Job Title: Senior AWS Data Engineer with Collibra
Location: Raleigh NC or Smithfield RI (ONSITE 3 DAYS A WEEK)
FULLTIME
JOB DESCRIPTION :
The role will focus on modernizing legacy batch processing workloads, migrating and rewriting existing jobs into AWS Batch, enhancing cloud-based data ingestion capabilities, and improving data quality, lineage, inventory, resiliency, and operational support processes.
The ideal candidate will have strong hands-on experience in Collibra and Atacama.
The ideal candidate will have strong hands-on experience in data engineering, batch modernization, cloud-based data processing, SQL development, job scheduling, and enterprise data platform delivery. This role requires the ability to work across legacy and modern technology environments, collaborate with business and technology stakeholders, and deliver reliable, scalable, secure, and audit-ready data solutions.
Experience Level: 9+ years of relevant data engineering experience, preferably in financial services, investment management, banking, or other highly regulated enterprise environments.
Key Responsibilities
- Analyze legacy batch jobs, scripts, database procedures, and data workflows to understand current-state processing, dependencies, business logic, scheduling requirements, and operational constraints.
- Rewrite and migrate legacy batch workloads into AWS Batch using modern engineering practices while preserving business functionality and meeting existing service-level agreements.
- Develop, enhance, and maintain data pipelines and batch processing solutions using Java Spring Batch, Python, SQL, shell scripting, and AWS services.
- Support integration between on-premises legacy systems and AWS-based target platforms, ensuring reliable data movement, synchronization, monitoring, and operational continuity.
- Build and optimize data ingestion workflows to support the Rapid Data Ingestion platform, including file intake, validation, transformation, inventory tracking, and downstream consumption.
- Implement data quality checks to detect changes in vendor file formats, data integrity issues, missing or incomplete data, and other anomalies that may impact critical business processes.
- Enable and support data lineage capabilities by capturing source-to-target data movement, transformations, metadata, and audit-relevant processing details.
- Support disaster recovery implementation for the Rapid Data Ingestion platform in AWS to improve resiliency and continuity for critical and audit-sensitive processes.
- Develop and maintain job scheduling and orchestration processes using Control-M or equivalent scheduling tools.
- Implement secure engineering practices, including application-specific database access, elimination of shared credentials, and enforcement of least-privilege access principles.
- Perform performance tuning to ensure rewritten jobs meet or exceed current batch cycle expectations, including completion within strict operational SLAs.
- Participate in data validation, reconciliation, defect triage, testing, production deployment, and warranty support activities.

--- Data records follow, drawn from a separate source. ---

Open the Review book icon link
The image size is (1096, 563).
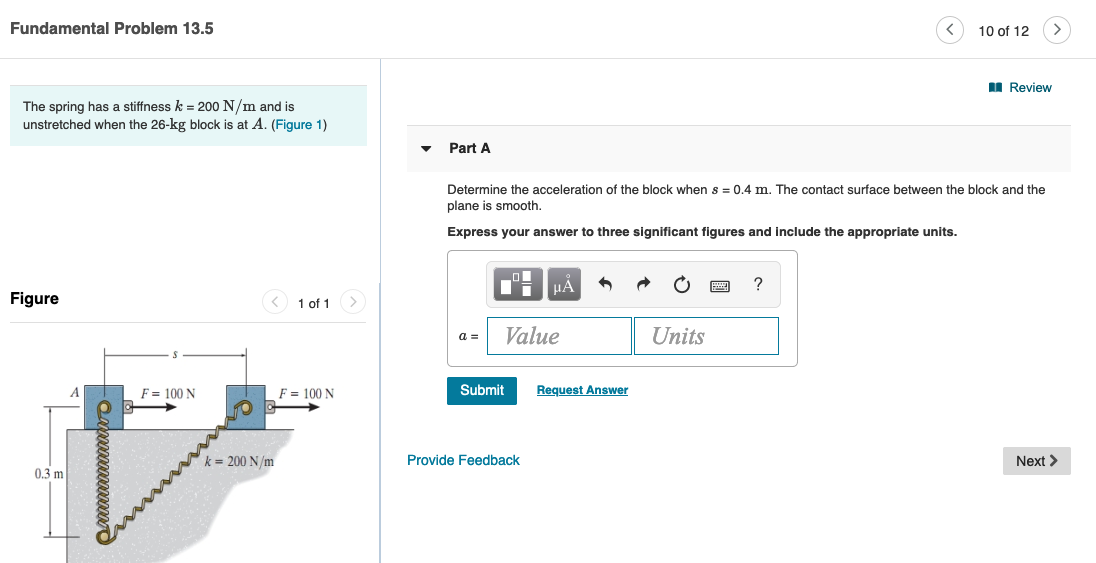(1020, 87)
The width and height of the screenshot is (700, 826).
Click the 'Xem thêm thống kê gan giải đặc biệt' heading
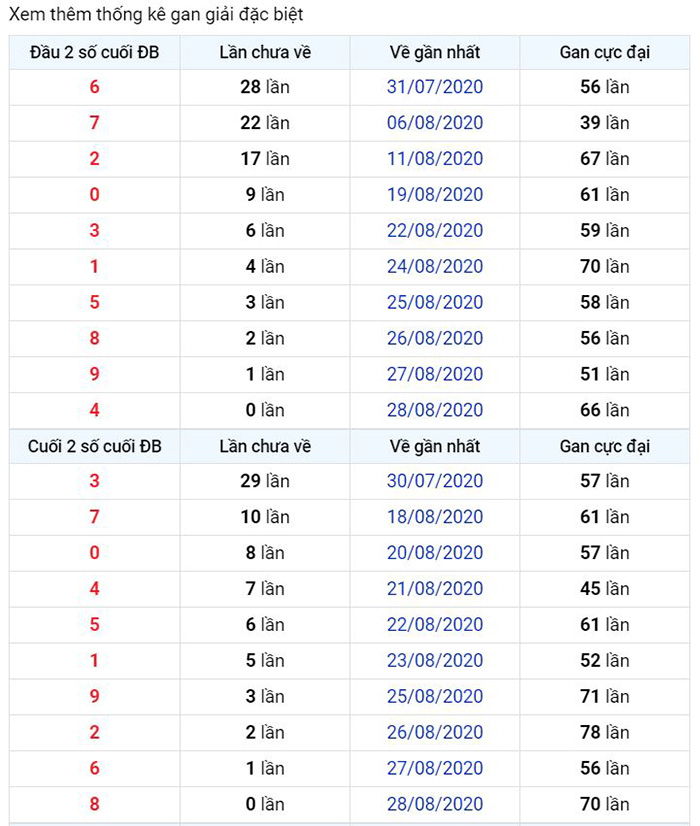pos(156,14)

- Collaborate with data analysts, systems analysts, architects, application teams, database teams, governance teams, and business stakeholders to ensure successful delivery.
- Create and maintain technical documentation covering design, mappings, dependencies, lineage, quality rules, operational procedures, and deployment details.

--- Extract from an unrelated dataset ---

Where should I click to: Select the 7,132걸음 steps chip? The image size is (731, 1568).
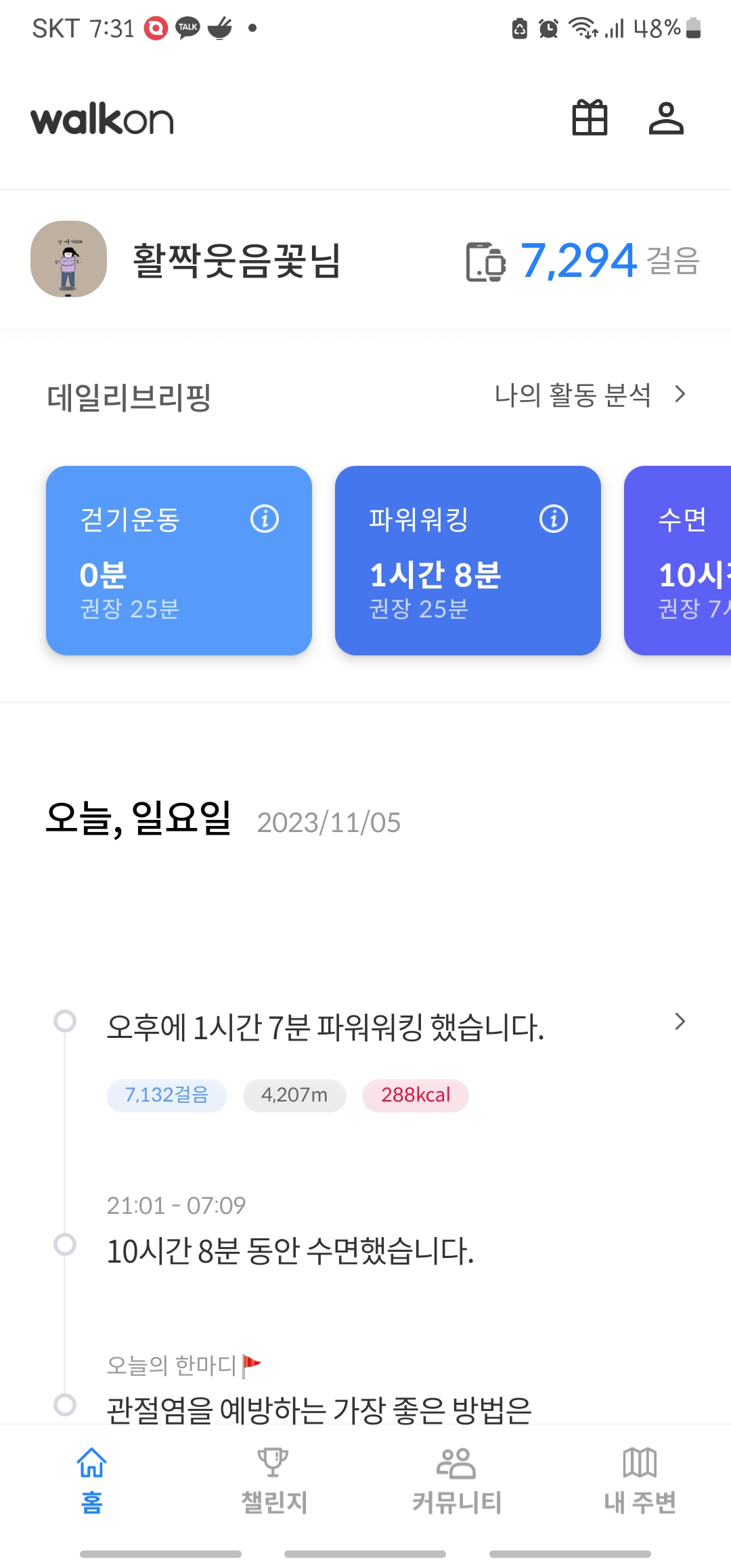coord(167,1095)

Required Technical Skills:
- Strong experience with Java Spring Batch for batch job development, migration, and modernization.

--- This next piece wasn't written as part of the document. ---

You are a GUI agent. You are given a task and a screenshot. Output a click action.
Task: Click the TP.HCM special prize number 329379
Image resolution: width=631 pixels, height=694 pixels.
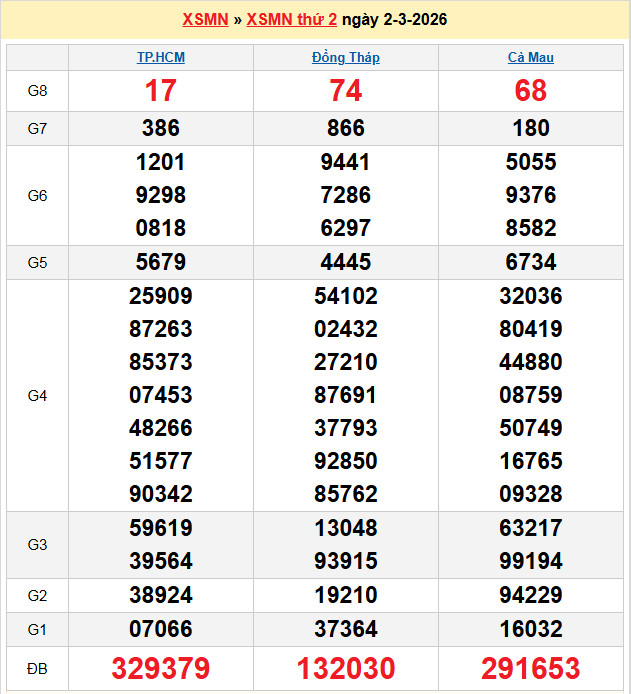tap(161, 669)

- Hands-on experience with AWS services, especially AWS Batch and Amazon S3.
- Strong SQL development experience, including Oracle SQL and PL/SQL concepts.
- Experience developing data engineering solutions using Python.
- Strong shell scripting experience using Bash, KornShell, or similar Unix/Linux scripting languages.
- Experience with Control-M or equivalent enterprise job scheduling and orchestration tools.
- Experience working with legacy batch processing environments and modernizing on-premises batch workloads to cloud-based platforms.
- Ability to analyze and convert legacy scripts, SQL loaders, stored procedures, and batch workflows into modern, maintainable data processing jobs.
- Experience with data ingestion, ETL/ELT development, data validation, reconciliation, and production support.
- Understanding of secure access patterns, credential management, least-privilege controls, and audit-focused data processing.
- Experience with CI/CD, code deployment, version control, and standard software engineering practices.
Education: Bachelor s degree in Computer Science, Information Technology, Engineering, Data Engineering, or a related field, or equivalent practical experience.
Certifications: AWS certification, Snowflake certification, or relevant cloud/data engineering certification is preferred but not mandatory.
Expected Deliverables:
- Modernized and rewritten batch jobs deployed to AWS Batch.
- Enhanced Rapid Data Ingestion platform capabilities.
- Data quality checks, validation routines, and exception handling processes.
- Data lineage and metadata capture support.
- File inventory management capabilities for incoming data feeds.
- Disaster recovery support for AWS-based ingestion processes.
- Secure application-specific access patterns and reduced credential-sharing risk.
- Control-M or equivalent job schedules and operational workflows.
- Technical documentation, deployment notes, runbooks, and support procedures.
- Data validation, reconciliation, performance tuning, and production support outcomes.